Jerry, the manager of these dancing dogs, was a tall black-whiskered man in a velveteen coat, who seemed well known to the landlord and his guests and accosted them with great cordiality. Disencumbering himself of a barrel organ which he placed upon a chair, and retaining in his hand a small whip wherewith to awe his company of comedians, he came up to the fire to dry himself, and entered into conversation.
"Your people don't usually travel in character, do they?" said Short, pointing to the dresses of the dogs. "It must come expensive, if they do."
"No," replied Jerry, "no, it's not the custom with us. But we've been playing a little on the road to-day, and we come out with a new wardrobe at the races, so I didn't think it worth while to stop to undress. Down, Pedro!"

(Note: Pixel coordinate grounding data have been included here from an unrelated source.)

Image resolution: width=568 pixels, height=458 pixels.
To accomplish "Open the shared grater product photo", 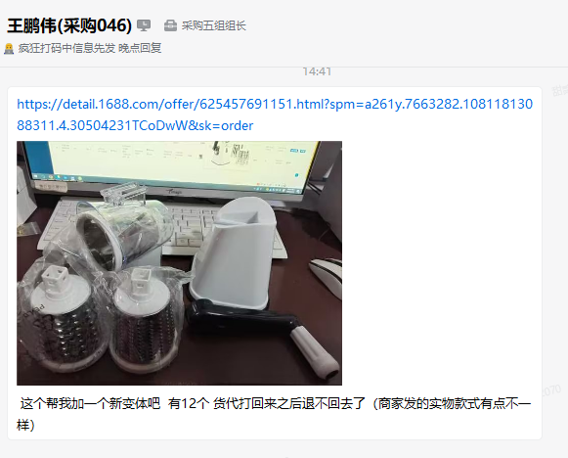I will pyautogui.click(x=179, y=263).
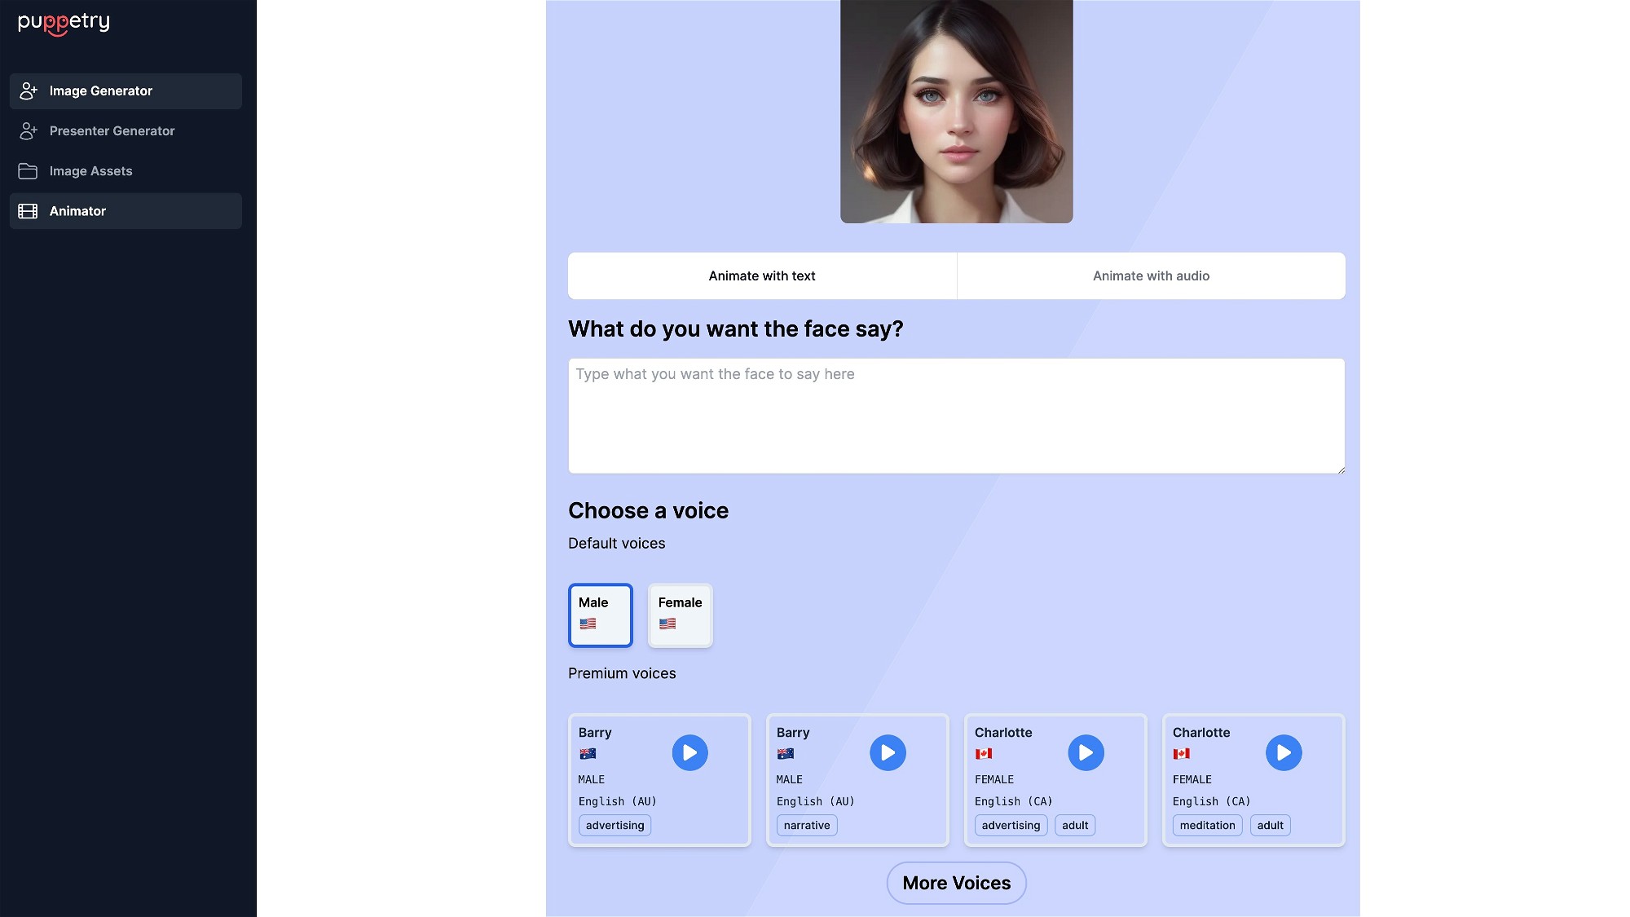1630x917 pixels.
Task: Click the Animator film strip icon
Action: [29, 211]
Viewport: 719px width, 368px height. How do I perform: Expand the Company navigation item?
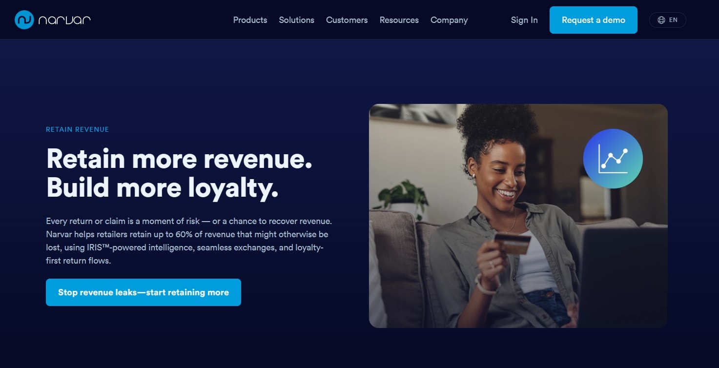[449, 20]
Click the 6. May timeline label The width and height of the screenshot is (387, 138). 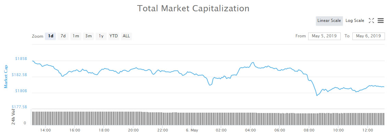tap(192, 130)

This was addressed to the dog with the cap on, who, being a new member of the company, and not quite certain of his duty, kept his unobscured eye anxiously on his master, and was perpetually starting up on his hind legs when there was no occasion, and falling down again.
The landlord now busied himself in laying the cloth, in which process Mr. Codlin obligingly assisted by setting forth his own knife and fork in the most convenient place and establishing himself behind them. When everything was ready, the landlord took off the cover for the last time, and then, indeed, there burst forth such a goodly promise of supper, that if he had offered to put it on again or had hinted at postponement, he would certainly have been sacrificed on his own hearth.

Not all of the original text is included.